══ Text to read

What grade would you give the Bengals offense at this point in the season?

Andy Lyons

It's hard to believe that the season is already half way over. The Bengals have played half of their 2012 regular season games and are sitting at 3-5, losing four games in a row, as they head into Week 10 to play the defending Super Bowl Champion New York Giants at home. Before we get into that game, though, let's take a look back and discuss how the offense looked through the first half of the season.

First a few stats:

Yards Per Game: 355.5 (17th)
Points Per Game: 23.6 (14th)
Passing Yards Per Game: 259.6 (11th)
Rushing Yards Per Game: 95.9 (26th)
Sacks Allowed: 22 (26th)
Turnover Ratio: -5 (25th)


Andy Dalton isn't in what I would necessarily call a sophomore slump as he's on pace to throw for 4,260 yards and for 28 touchdowns. Unfortunately those 28 touchdowns would come with 22 interceptions, which is almost double of what he threw last year. Dalton has looked good in some games and not so great in others. His connection with A.J. Green is obviously still there as Green is considered by many to be the top wide receiver in the league, but he hasn't formed that kind of connection with any of his other receivers. Maybe that's because there's a lack of talent or maybe there's another reason, either way, Dalton has forced passing to Green when others were open on more than one occasion. Sometimes it works but sometimes it doesn't.

Dalton has also been sacked just two less times than he was all season last year through the first eight games and the defenses he'll face in the second half of the season aren't going to take it any easier on him. Of course, injuries to Kyle Cook and Travelle Wharton have taken their toll, but Dalton has been under a lot of pressure while looking to find an open receiver. He either needs to learn to get rid of the ball much quicker or the offensive line needs to be addressed first in the offseason.

I still believe that Dalton has what it takes to lead the Bengals deep into the playoffs. The issues with his arm strength were massively overblown and he's about as accurate as a quarterback can be in most situations. I think he just needs a little more help to get over the hump in the form of more time from his line and either more time to mesh with his young receiving corps or another talented wide receiver opposite of Green.

Grade: B-

Running Backs:

The Bengals signed BenJarvus Green-Ellis in the offseason in hopes that he could do for Cincinnati what he did for the Patriots, which was gain the tough yards, score a lot of red-zone touchdowns and not turn over the ball. So far, he has done none of those things.

Green-Ellis, the team's primary back, has averaged 3.4 yards per carry, a career low, and he's only on pace to score six touchdowns, which is nothing compared to the 24 he scored over the last two seasons for the Patriots. He has also fumbled three times, which are the only three fumbles in his career.

════
══ Dataset

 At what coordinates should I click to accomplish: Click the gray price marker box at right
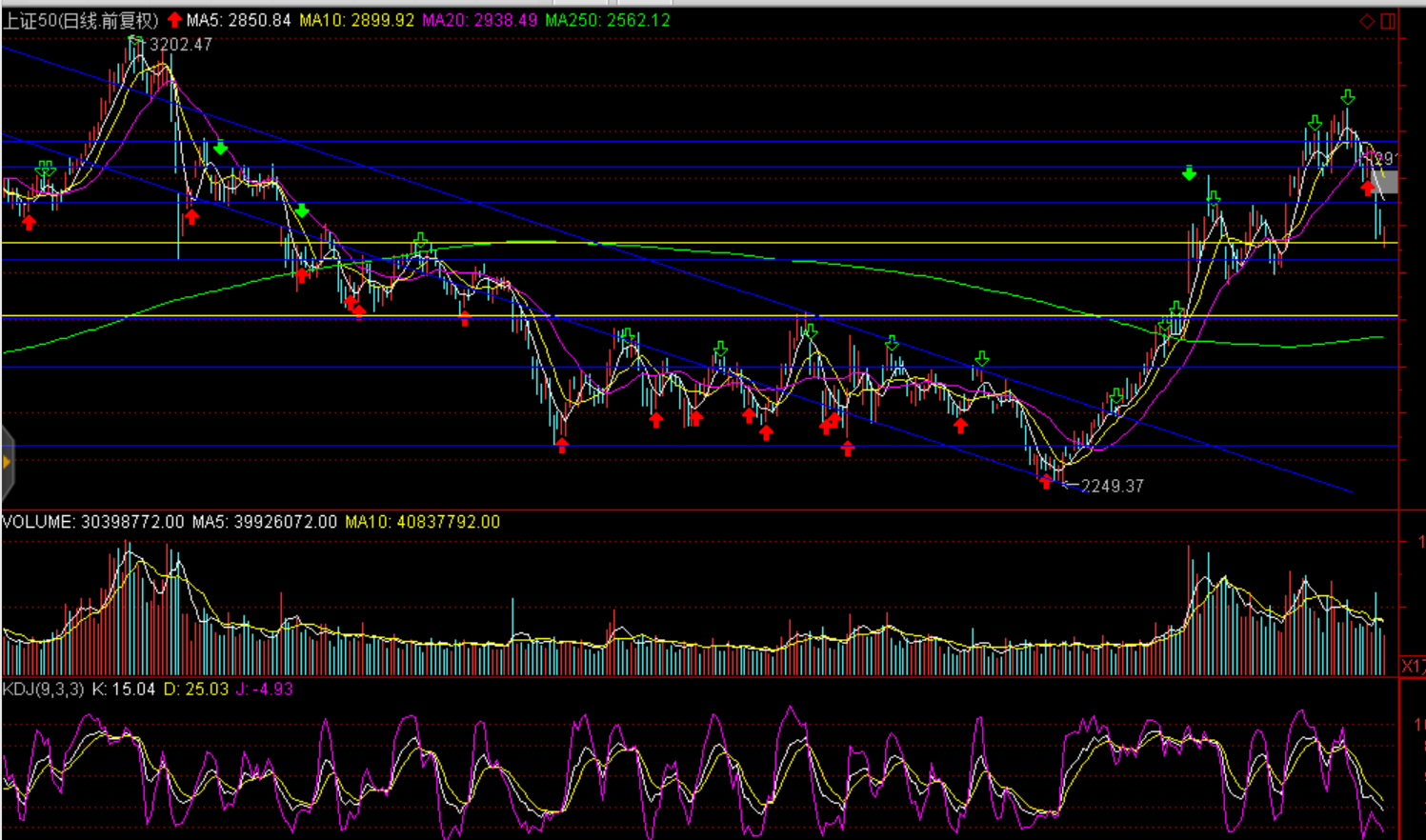click(x=1387, y=182)
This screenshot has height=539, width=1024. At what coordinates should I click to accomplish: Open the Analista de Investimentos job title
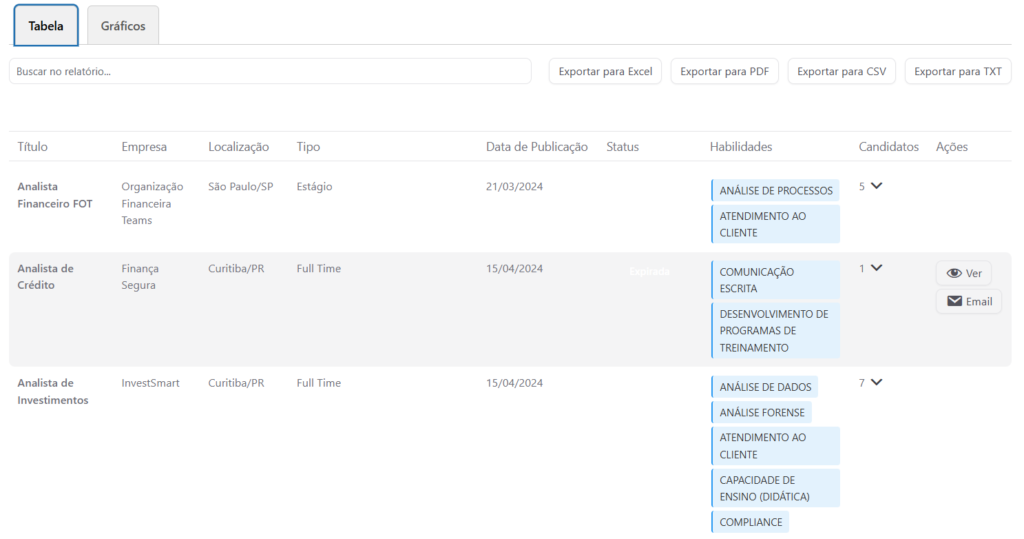click(52, 391)
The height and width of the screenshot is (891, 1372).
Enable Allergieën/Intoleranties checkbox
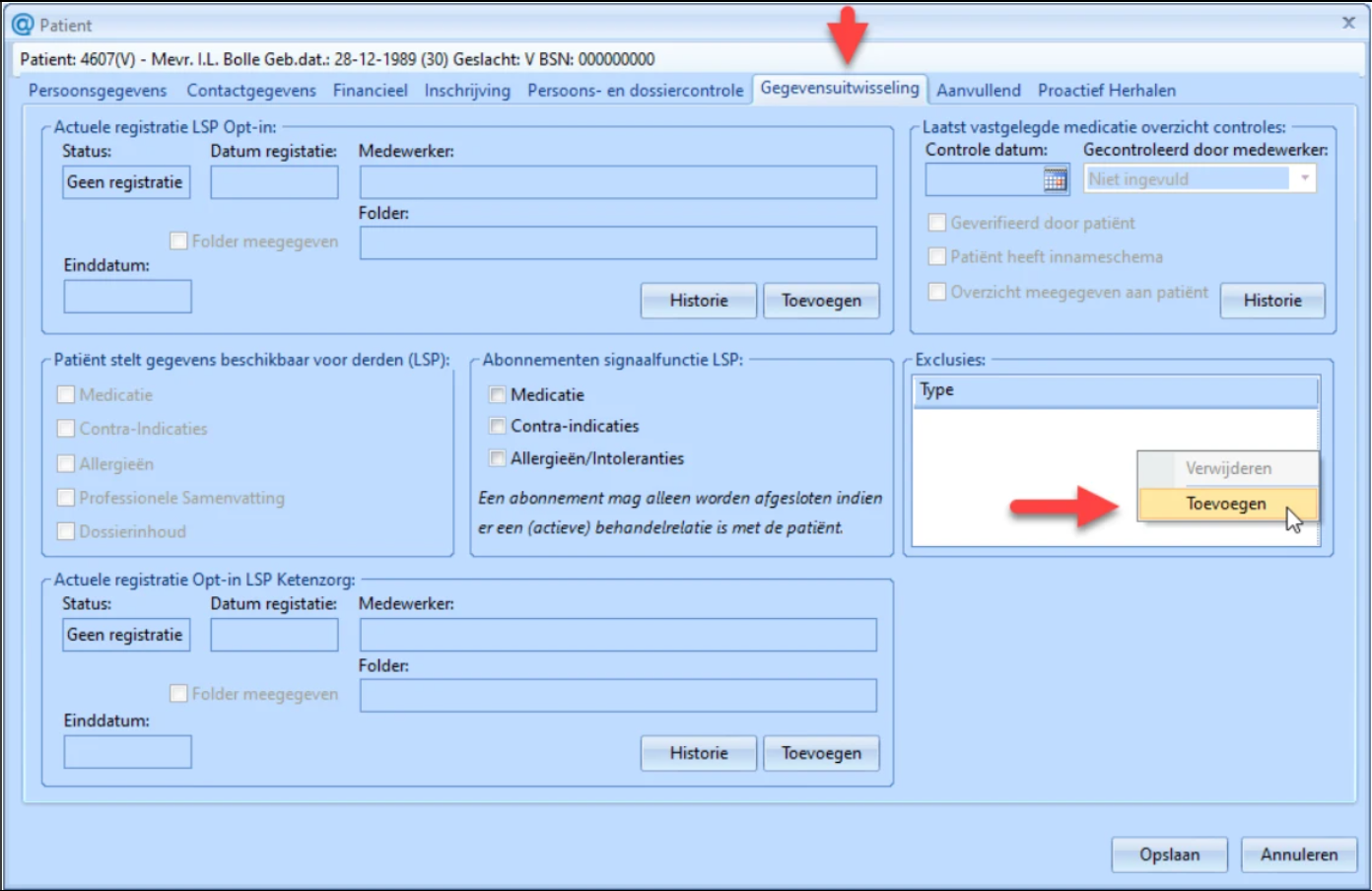tap(497, 457)
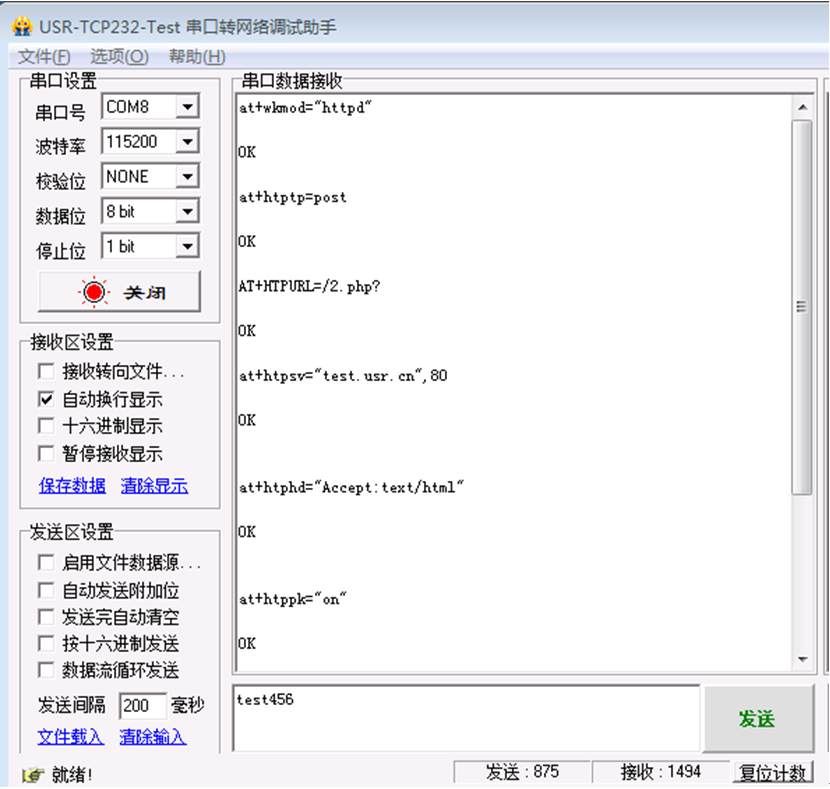This screenshot has height=789, width=830.
Task: Open the 115200 baud rate dropdown
Action: coord(187,142)
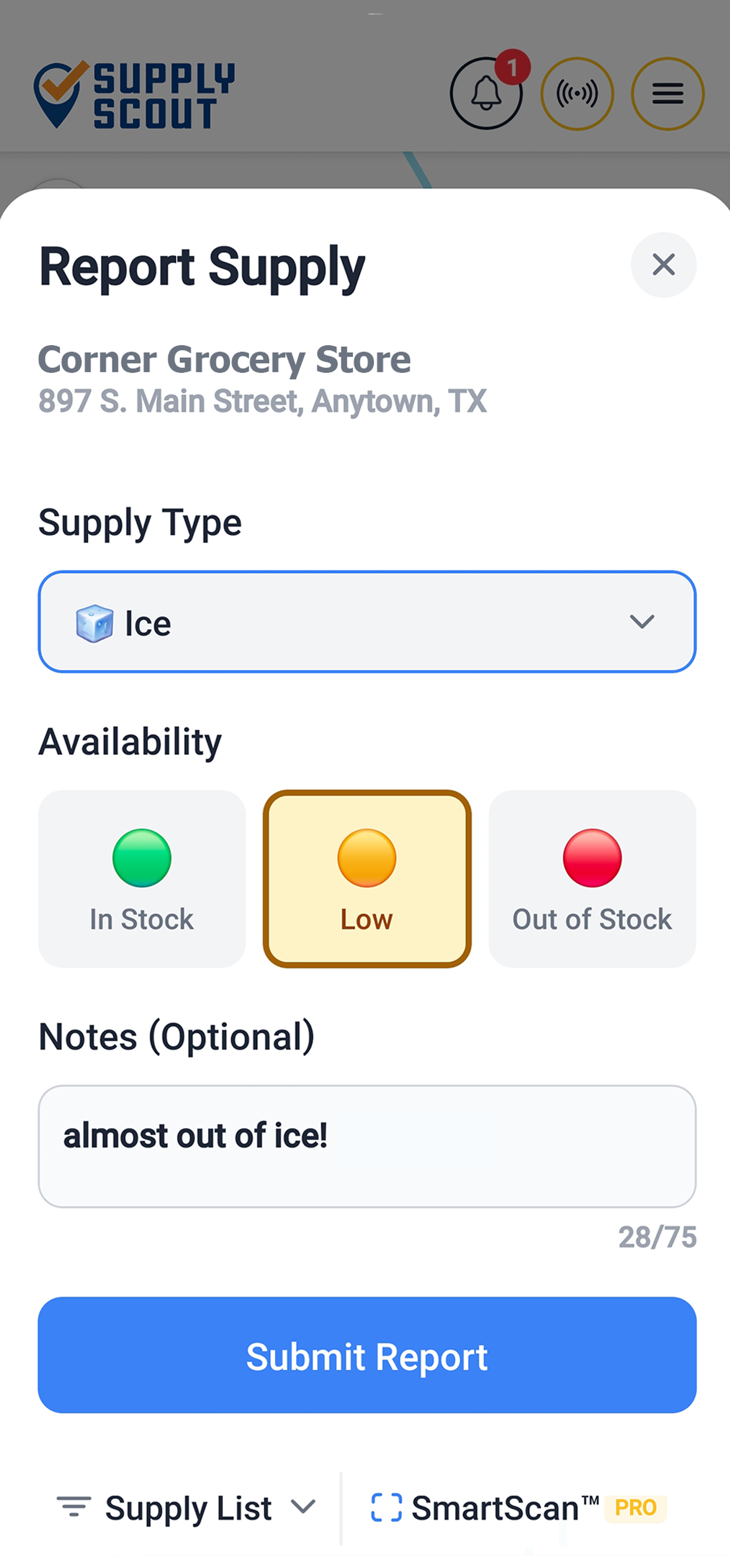Viewport: 730px width, 1568px height.
Task: Click the ice cube icon
Action: point(94,624)
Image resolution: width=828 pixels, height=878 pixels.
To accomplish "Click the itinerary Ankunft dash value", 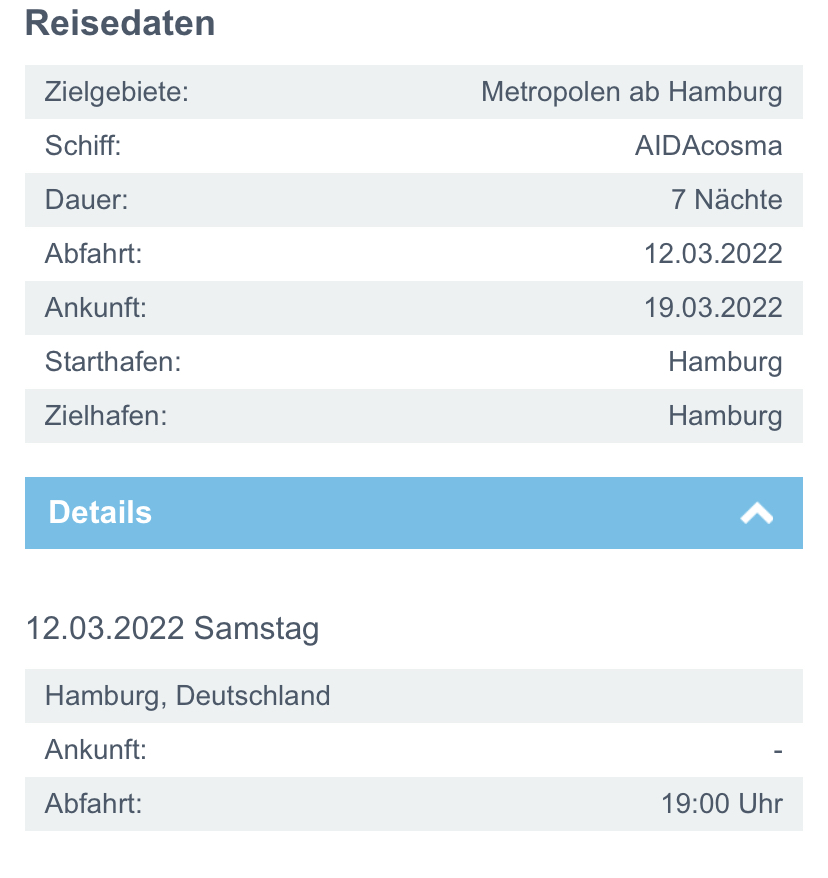I will [x=777, y=750].
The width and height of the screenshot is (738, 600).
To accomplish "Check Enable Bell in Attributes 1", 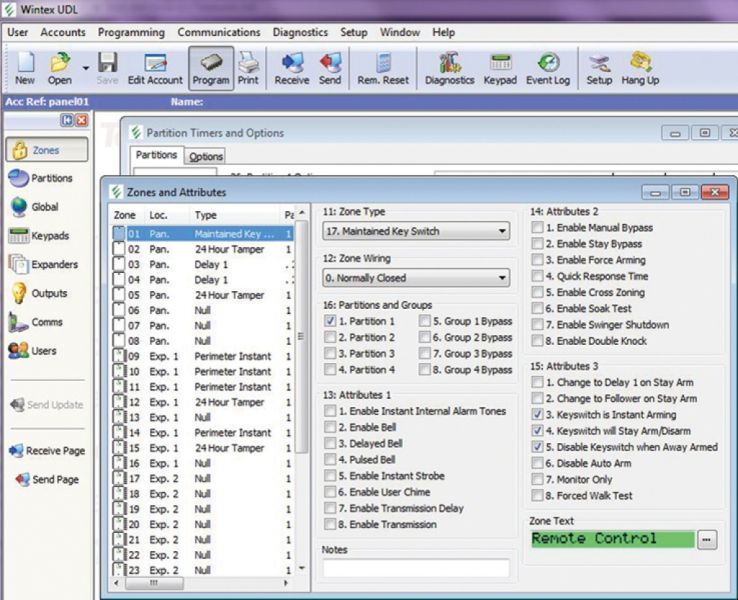I will [331, 428].
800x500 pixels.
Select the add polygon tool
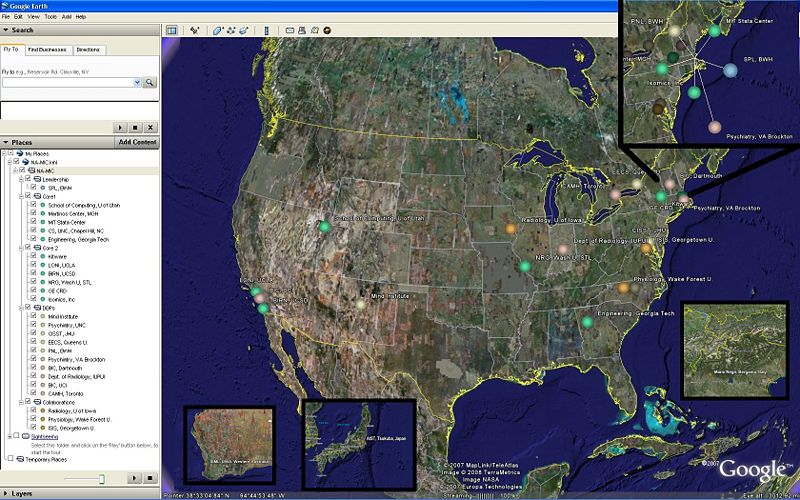click(x=218, y=30)
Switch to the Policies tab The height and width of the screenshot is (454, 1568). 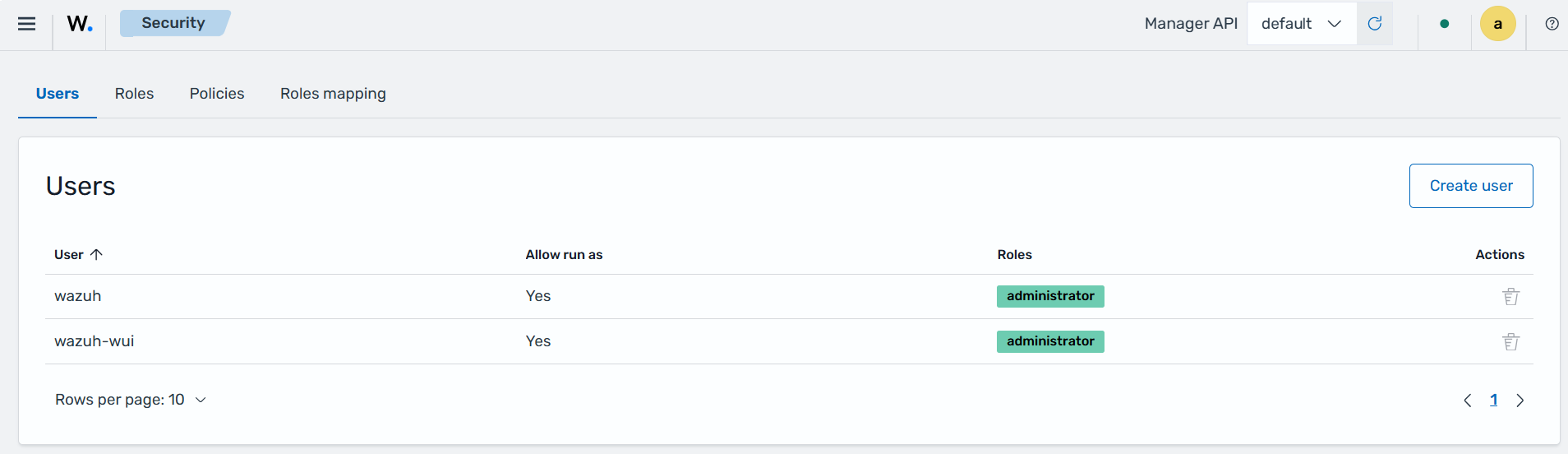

════

■ Task
Continue the Bengals offense midseason review from the last sentence shown, in the same voice. The records have nothing to do with this.

■ Response for this exercise
In his defense, the offensive line hasn't helped him out much, but he hasn't helped them either. The holes that are open are usually closed by the time Green-Ellis gets there and he just runs into a wall of linemen. I would think it's safe to say that the majority of Bengals fans are either hoping that they would have gone after Michael Bush instead or possibly even held on to Cedric Benson for one more year. At this pace, this will be the first time the Bengals don't have a 1,000-yard rusher in three years.

Grade: F


This is interesting because of A.J. Green. The Bengals receiving corps, made up of Green and then Mohamed Sanu, Brandon Tate, Armon Binns, Andrew Hawkins, Marvin Jones, Ryan Whalen and tight ends Jermaine Gresham and Orson Charles would be considered fairly average, if it wasn't for Green. However, Green has been so good that he pulls all the receivers up with him. There's no question that the guy is the real deal and his mid season grade is definitely an A+.

As for the other receivers, inexperience is their biggest problem. Binns, Hawkins, Jones and Sanu have zero experience and Whalen and Tate don't have much more. There's no question that there's talent there and we've seen flashes of what these guys can do, but until they have more time to learn how to play at the professional level and get on the same page all the time with their quarterback, they're going to be average.

Jermaine Gresham is a different story, though. For as talented of a guy that he is, he is an under achiever more often than not. He has had good games and he continues to be a red zone threat, but he has also dropped more than his fair share of passes and he just doesn't seem to be all there 100 percent of the time.

Due to Green's excellence and the relative lack of experience of the other receivers, their grade can't really be bad.

Grade: B

Offensive Line:

Injuries have been the name of the game here. The Bengals lost Travelle Wharton, who was signed to start at left guard, and Kyle Cook before the season. Clint Boling has stepped up to play for Wharton and the Bengals were forced to bring in Jeff Faine to replace Cook, but Faine was also injured and the Bengals had to start rookie Trevor Robinson, who was an undrafted free agent.

Andre Smith has turned into one of the better lineman on the team and right guard Kevin Zeitler has shown, both as a run blocker and pass protector, why he was chosen in the first round. On the left side, though, the team's top lineman Andrew Whitworth hasn't had quite the caliber performance that we're used to. He hasn't been bad, but he also hasn't quite been the same either. They have allowed Dalton to be sacked 22 times through eight games this season when they only allowed 24 all year last season. They also haven't really been very helpful when it comes to getting the run game going.

Grade: D+

All in all, the offense has been good at times but they've also been pretty bad at times as well. Overall, my grade for the Bengals offense at the halfway point of the 2012 season is a C-.

What is your grade?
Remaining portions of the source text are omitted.